Evaluation-first approach
Before investing in large-scale RFT training, evaluate your model's baseline performance:
-
High performance (greater than 95% reward): RFT may be unnecessary—your model already performs well
-
Very poor performance (0% reward): Switch to SFT first to establish basic capabilities
-
Moderate performance: RFT is likely appropriate
This evaluation-first approach ensures your reward function is bug-free and determines if RFT is the right method for your use case. Starting small allows you to get comfortable with the RFT workflow, identify and fix issues early, validate your approach before scaling up, and test reward function reliability. Once validated, you can expand to larger datasets to further improve performance.

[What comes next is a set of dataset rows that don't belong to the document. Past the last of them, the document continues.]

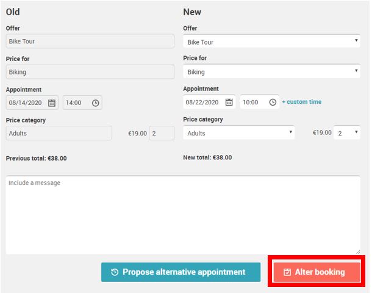
Task: Click the new date field 08/22/2020
Action: tap(209, 102)
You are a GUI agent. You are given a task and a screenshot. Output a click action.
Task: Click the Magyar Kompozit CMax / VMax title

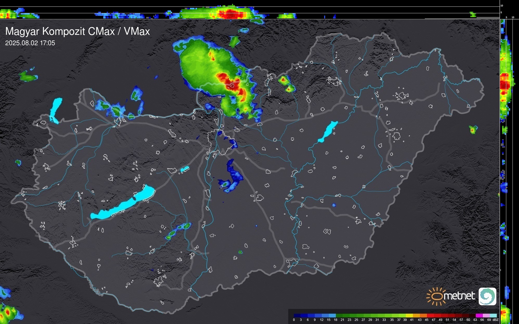pos(78,31)
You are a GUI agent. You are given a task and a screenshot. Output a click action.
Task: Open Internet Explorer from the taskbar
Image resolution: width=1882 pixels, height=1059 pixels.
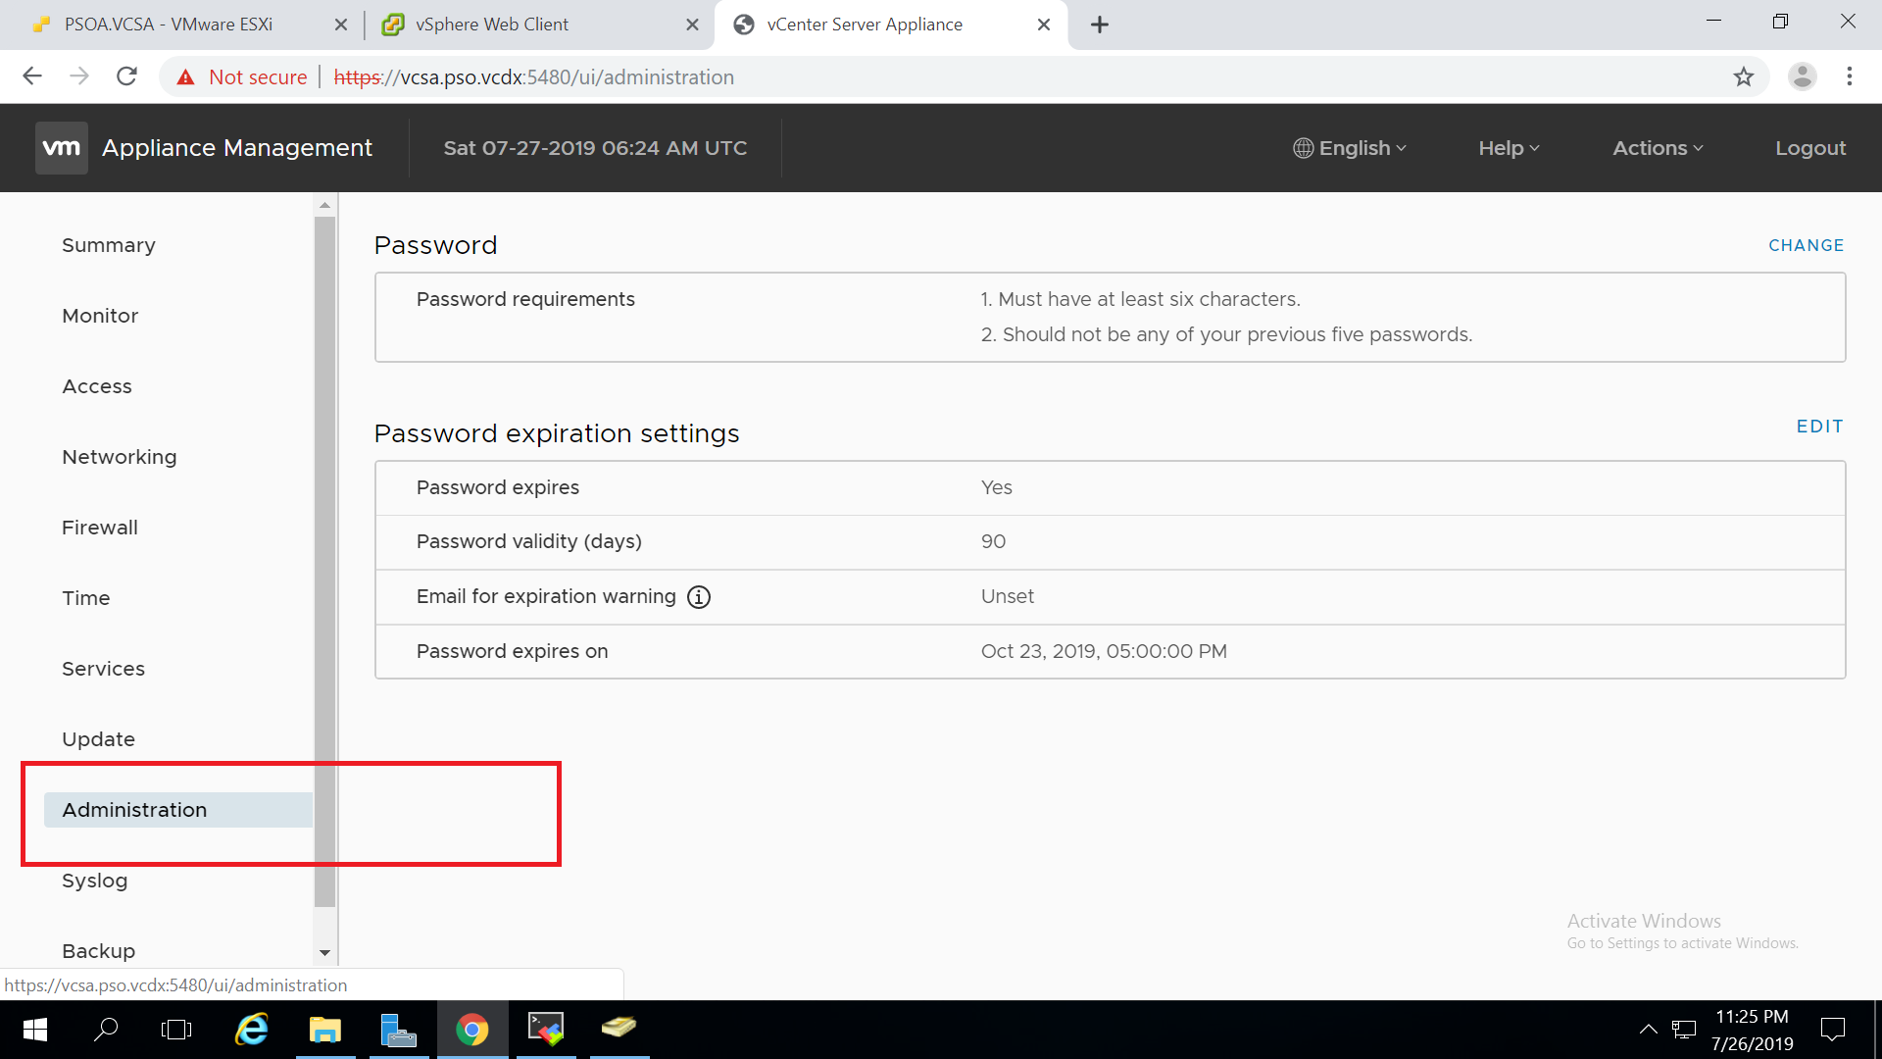(x=252, y=1029)
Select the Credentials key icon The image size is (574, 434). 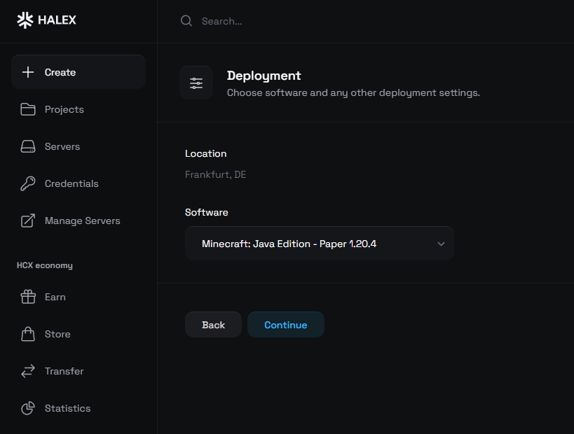tap(28, 183)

Characteristics of effective training data
Clarity and consistency
Good RFT examples require clear, unambiguous input data that enables accurate reward calculation across different model outputs. Avoid noise in your data, including:
-
Inconsistent formatting
-
Contradictory labels or instructions
-
Ambiguous prompts
-
Conflicting reference answers
Any ambiguity will mislead the training process and cause the model to learn unintended behaviors.
Diversity
Your dataset should capture the full diversity of production use cases to ensure robust real-world performance. Include:
-
Various problem types and difficulty levels
-
Different input formats and edge cases
-
Representative samples from all expected scenarios
This diversity helps prevent overfitting and ensures the model handles unfamiliar inputs gracefully.
Reward function considerations
Design your reward function for efficient training:
-
Execute within seconds (not minutes)
-
Parallelize effectively with Lambda
-
Return consistent, reliable scores
-
Handle different types of model outputs gracefully
Fast, scalable reward functions enable rapid iteration and cost-effective experimentation at scale.